下は潮も緩く反応もまばらで魚も底にベッタリ張り付き典型的なパターン(B)の状態です。
この画面を見て活性のあがるアングラーはいないと思います(笑)
ところがこの場面でもジグを投下した所、ふた流しで小型のカンパチが7匹あがりました。
サイズが2kg足らずだったのでふた流しでやめてしまいましたが
このような寂しい画面でもダブル・トリプルヒットの可能性は十分にあるのです。
最後は余談になりますがヒットした魚があがってくる際の画面は以下のように映ります。
画面左の魚Aは割りと素直にあがっているので魚マークとラインがわかりやすく映っていますが
右側のBでは魚が暴れているのでラインテンションが張りそこから気泡が発生しているので
たくさんのノイズが現れています。
この時はダブルヒットだったので船から少し離れたサイドでファイトしている魚Cも映っています。
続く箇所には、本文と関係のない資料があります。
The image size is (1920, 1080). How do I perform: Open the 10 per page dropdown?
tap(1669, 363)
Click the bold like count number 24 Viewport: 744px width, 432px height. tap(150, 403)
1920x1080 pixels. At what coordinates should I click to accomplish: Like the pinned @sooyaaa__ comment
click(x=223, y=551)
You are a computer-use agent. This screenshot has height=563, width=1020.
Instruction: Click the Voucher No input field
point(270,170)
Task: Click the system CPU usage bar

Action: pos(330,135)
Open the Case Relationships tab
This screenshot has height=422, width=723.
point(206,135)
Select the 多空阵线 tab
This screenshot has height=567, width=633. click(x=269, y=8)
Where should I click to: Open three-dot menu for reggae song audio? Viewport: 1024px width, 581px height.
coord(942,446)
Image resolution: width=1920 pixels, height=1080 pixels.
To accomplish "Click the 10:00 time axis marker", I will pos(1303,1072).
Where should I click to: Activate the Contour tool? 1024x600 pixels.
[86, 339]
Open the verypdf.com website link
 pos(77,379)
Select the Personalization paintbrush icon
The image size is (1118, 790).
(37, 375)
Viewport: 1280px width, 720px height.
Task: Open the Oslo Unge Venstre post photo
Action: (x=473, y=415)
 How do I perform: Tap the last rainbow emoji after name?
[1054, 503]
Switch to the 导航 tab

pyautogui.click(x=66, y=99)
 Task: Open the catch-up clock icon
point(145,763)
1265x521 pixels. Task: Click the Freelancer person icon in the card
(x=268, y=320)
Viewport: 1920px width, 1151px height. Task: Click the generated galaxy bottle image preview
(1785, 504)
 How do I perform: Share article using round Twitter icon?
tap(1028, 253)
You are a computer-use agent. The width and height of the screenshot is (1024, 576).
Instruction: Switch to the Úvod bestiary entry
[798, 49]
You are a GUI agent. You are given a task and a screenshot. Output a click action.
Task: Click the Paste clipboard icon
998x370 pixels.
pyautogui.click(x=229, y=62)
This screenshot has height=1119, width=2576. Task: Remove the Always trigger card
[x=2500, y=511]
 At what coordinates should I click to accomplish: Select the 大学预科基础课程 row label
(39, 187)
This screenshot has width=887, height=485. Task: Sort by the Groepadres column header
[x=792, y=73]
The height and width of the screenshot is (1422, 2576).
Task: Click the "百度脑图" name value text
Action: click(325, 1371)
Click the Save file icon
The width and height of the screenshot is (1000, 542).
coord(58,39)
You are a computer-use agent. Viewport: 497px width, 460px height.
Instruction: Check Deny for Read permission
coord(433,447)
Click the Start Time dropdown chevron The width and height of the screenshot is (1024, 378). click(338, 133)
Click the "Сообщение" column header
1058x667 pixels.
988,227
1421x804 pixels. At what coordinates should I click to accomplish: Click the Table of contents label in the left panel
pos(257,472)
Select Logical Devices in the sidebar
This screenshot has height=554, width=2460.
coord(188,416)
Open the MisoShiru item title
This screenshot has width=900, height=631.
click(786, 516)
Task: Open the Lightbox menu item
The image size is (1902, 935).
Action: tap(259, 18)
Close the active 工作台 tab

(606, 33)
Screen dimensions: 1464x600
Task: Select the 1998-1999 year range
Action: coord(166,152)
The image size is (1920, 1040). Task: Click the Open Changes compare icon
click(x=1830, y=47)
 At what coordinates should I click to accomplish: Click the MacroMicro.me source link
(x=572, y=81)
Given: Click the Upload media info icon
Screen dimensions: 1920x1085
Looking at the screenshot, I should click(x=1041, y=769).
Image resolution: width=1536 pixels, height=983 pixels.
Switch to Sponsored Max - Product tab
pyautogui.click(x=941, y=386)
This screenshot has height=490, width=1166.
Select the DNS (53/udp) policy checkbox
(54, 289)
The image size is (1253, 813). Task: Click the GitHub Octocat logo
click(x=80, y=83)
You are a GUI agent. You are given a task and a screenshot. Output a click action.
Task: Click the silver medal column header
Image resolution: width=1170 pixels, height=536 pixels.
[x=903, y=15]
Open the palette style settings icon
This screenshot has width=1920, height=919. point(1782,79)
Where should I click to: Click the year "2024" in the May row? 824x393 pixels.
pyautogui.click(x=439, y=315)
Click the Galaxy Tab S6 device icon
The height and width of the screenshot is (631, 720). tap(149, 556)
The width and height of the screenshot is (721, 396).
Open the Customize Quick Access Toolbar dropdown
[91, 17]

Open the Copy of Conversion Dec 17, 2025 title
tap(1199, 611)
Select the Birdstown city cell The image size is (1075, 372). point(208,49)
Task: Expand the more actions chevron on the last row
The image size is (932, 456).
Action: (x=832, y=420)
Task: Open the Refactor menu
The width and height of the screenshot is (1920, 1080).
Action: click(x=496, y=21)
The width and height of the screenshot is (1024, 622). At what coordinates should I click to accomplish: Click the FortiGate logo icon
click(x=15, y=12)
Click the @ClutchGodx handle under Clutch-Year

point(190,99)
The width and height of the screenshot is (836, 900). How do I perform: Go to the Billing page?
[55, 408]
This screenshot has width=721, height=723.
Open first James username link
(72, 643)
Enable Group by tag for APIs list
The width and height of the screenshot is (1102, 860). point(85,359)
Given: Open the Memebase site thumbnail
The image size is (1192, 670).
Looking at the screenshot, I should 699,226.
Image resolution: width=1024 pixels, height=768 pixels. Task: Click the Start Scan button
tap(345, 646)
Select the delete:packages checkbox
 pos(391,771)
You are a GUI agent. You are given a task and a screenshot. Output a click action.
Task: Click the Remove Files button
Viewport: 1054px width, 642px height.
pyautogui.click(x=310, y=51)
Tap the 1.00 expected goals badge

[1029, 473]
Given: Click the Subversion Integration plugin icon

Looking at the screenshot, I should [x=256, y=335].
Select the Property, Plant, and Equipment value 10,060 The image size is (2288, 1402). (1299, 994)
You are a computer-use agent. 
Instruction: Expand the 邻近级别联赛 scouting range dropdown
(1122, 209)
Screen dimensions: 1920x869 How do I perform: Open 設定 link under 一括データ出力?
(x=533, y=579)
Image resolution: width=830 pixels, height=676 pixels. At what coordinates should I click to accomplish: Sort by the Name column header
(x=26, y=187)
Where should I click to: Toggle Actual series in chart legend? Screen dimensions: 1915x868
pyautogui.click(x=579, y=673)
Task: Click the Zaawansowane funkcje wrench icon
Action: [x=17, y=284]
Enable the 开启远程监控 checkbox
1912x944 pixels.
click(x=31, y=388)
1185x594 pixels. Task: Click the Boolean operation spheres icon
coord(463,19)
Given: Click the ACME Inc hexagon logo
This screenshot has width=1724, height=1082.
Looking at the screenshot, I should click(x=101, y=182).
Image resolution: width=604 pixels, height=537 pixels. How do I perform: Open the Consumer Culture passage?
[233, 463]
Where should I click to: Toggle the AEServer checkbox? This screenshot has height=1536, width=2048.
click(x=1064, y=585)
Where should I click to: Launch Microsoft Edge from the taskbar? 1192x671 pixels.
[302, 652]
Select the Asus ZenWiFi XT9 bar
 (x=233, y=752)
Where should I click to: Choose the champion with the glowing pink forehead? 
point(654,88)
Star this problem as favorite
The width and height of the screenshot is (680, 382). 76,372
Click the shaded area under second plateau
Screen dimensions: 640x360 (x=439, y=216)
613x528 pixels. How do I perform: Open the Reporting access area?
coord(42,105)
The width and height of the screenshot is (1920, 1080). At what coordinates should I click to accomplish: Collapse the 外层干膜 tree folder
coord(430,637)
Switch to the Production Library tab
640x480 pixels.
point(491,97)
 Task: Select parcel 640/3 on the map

かなり長文の記事になってしまいましたがジギング・カンパチ編は以上です。
スマホを見ながら釣るというスタイルはまだまだ発展途上なので難しい部分も多々あるとは思いますが
アングラーさんが魚探を理解すると言う事はとても大きな武器になると考えておりますので
このような記事を掲載する事で少しでも良い釣果に繋がれば幸いです。
次回は【根魚と曽根周りの攻略法】あたりを考えています。
注*今回の記事はあくまでも当船での考え方と攻略法です。
各船長さんそれぞれの考え方があり多くの遊漁船にはそれぞれの攻略法がある事をご理解ください。